Chemical biological, radiological and nuclear weapons constitute various challenges for international peace and security. The research into weapons of mass destruction conducted in the past and at the beginning of the 21st century has been constantly trying to conclude with future efforts targeted at handling the persisting political and strategic challenges posed by such weapons. The most powerful international players will most probably still perceive chemical, biological, radiological and nuclear weapons as the potential devices to expand their interests. Considering the fast growth of terrorist organisations and their methodical search for new and threatening instruments of exercising pressure, they will remain actively interested in gaining weapons of mass destruction. Consequently, the global threat resulting from WMD use is likely to increase. This is confirmed by the assessment of the WMD-related hazards up to 2021 (Meer 2017, p. 3), developed by the Netherlands Institute of International Relations on the basis of a range of selected indicators.

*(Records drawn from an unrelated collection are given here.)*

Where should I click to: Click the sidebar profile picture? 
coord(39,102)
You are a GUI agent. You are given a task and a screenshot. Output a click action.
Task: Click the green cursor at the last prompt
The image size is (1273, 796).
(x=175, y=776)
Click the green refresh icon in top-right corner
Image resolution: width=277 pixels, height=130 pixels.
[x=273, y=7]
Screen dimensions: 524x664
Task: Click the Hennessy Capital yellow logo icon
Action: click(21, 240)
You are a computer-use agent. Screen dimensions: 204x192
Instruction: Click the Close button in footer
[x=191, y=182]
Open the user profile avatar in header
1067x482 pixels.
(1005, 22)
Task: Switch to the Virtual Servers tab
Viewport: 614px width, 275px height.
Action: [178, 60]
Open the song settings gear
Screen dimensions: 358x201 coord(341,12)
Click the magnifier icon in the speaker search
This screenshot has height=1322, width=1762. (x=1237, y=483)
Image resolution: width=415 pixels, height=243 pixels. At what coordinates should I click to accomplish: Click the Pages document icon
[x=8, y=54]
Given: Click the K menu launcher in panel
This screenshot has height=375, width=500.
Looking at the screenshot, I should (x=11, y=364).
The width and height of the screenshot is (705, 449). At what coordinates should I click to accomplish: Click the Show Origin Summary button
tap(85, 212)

It is shown in Table 1.

Table. 1

The assessment of WMD (CBRN) hazards (Meer 2017)


It was found that a minor, but worrying increase of WMD-related hazards can be expected. In particular, a major role is played by the following: strains occurring in relations between major powers, a risk of the multilateral Treaty on Non-Proliferation of Nuclear Weapons collapsing and a growing threat posed by non-state entities.

On the basis of the author’s own reflections presented in this article and taking the above mentioned analysis conducted by the Netherlands Institute of International Relations into consideration, it seems justified to conclude that the risk of WMD being used still exists. The use of such weapons may result in a critical situation requiring the involvement of the primary health care system. From this viewpoint, it seems advisable to implement suitable programmes for POZ staff training in order to make them fully prepared to operate in a crisis situation and capable of using the existing potential of the system.

The fast evolving world of both scientific inventions, technological progress and geopolitical changes constituting the key factors in the research focused on weapons of mass destruction, as most likely to encourage experts to analyse opportunities for using contemporary health care systems in a possible crisis situation. The involvement of the primary health care system will require the personnel to be adequately familiar with the effects of WMD use, which in turn will require redefining the conditions of cooperation with experts and institutions that have the professional expertise in these issues. The latter are likely to facilitate the further development and implementation of a better, more universal and modern system of national security.